(STATED PROBLEM A) Change "warning triangle" to "caution triangle" throughout the data records below, and reproduce them with everything else unchanged.

(TEXT EXTRACT)
- - - - -

The Guardian September 17, 2003


Cancún: Historic win for developing countries

by Anna Pha

Prior to the World Trade Organisation's 5th ministerial conference in 
Cancún, Mexico, Brazil's Foreign Minister Celso Amorin said there was the 
impression that the fight for social justice had taken place outside the 
hall. Now, he said, the fight for social justice is also going on inside 
the WTO.

And, inside the hall at Cancún, an historic battle was waged and won. It is 
historic not just because it blocked the agenda of the rich industrialised 
nations, but for the heightened understanding, unity and determination of 
the developing countries.

Amorin was speaking at a press conference organised by the Group of 21 
(G21) developing countries. The 21 countries represent more than 50 per 
cent of the world's population, and more than 60 per cent of the world's 
rural population. They were led by Brazil, India, China and include Cuba, 
South Africa, Indonesia, Argentina, Costa Rica, Ecuador, Venezuela, Mexico, 
Egypt, Peru, Guatemala, Philippines and Thailand.

It is a coalition of the poor who were determined to fight to the end 
against discriminatory subsidies paid to the farmers of the rich, developed 
countries. And that is what they did.

From the start, the ministerial meeting (September 10-14) was doomed to 
fail. The draft text pushed the agenda of the industrialised nations and 
ignored the demands of the developing countries. It was to be business as 
usual, with the undemocratic, secretive processes of the WTO in full swing 
— right down to the personal cajoling phone calls from George Bush to 
heads of governments.

The US, the European Union, Canada and Japan, known as the "Quad", were the 
prime operators, trying to enforce their agenda with the help of WTO 
officials.

For the G21 and many other poorer countries, agriculture is a matter of 
"life or death".

In the streets outside of the meeting thousands of farmers and Indigenous 
people demonstrated. A Korean farmer took his own life outside the hall — 
so intense is the opposition of the people of the developing countries.

Thousands of others took part in conferences, street actions and other 
protests in the lead-up to and during the meeting in Cancún and around the 
world.

Huge subsidies

The G21 pointed to the failure of the WTO to act on the more than US$300 
billion in subsidies paid every year to the world's wealthiest farmers 
which undermine the livelihoods of millions of poor farmers around the 
world.

- - - - -

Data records

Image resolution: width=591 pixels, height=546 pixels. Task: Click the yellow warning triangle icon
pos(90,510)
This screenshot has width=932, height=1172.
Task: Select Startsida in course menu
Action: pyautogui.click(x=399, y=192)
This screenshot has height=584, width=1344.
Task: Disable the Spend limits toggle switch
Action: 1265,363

- - - - -

(STATED PROBLEM B) Copy word for word the passage of the Cancún article between "And, inside the" and "Philippines and Thailand.", inclusive.

(TASK SOLUTION A)
Image resolution: width=591 pixels, height=546 pixels. Task: Click the yellow caution triangle icon
pos(90,510)
This screenshot has width=932, height=1172.
Task: Select Startsida in course menu
Action: pyautogui.click(x=399, y=192)
This screenshot has height=584, width=1344.
Task: Disable the Spend limits toggle switch
Action: 1265,363

(TASK SOLUTION B)
And, inside the hall at Cancún, an historic battle was waged and won. It is 
historic not just because it blocked the agenda of the rich industrialised 
nations, but for the heightened understanding, unity and determination of 
the developing countries.

Amorin was speaking at a press conference organised by the Group of 21 
(G21) developing countries. The 21 countries represent more than 50 per 
cent of the world's population, and more than 60 per cent of the world's 
rural population. They were led by Brazil, India, China and include Cuba, 
South Africa, Indonesia, Argentina, Costa Rica, Ecuador, Venezuela, Mexico, 
Egypt, Peru, Guatemala, Philippines and Thailand.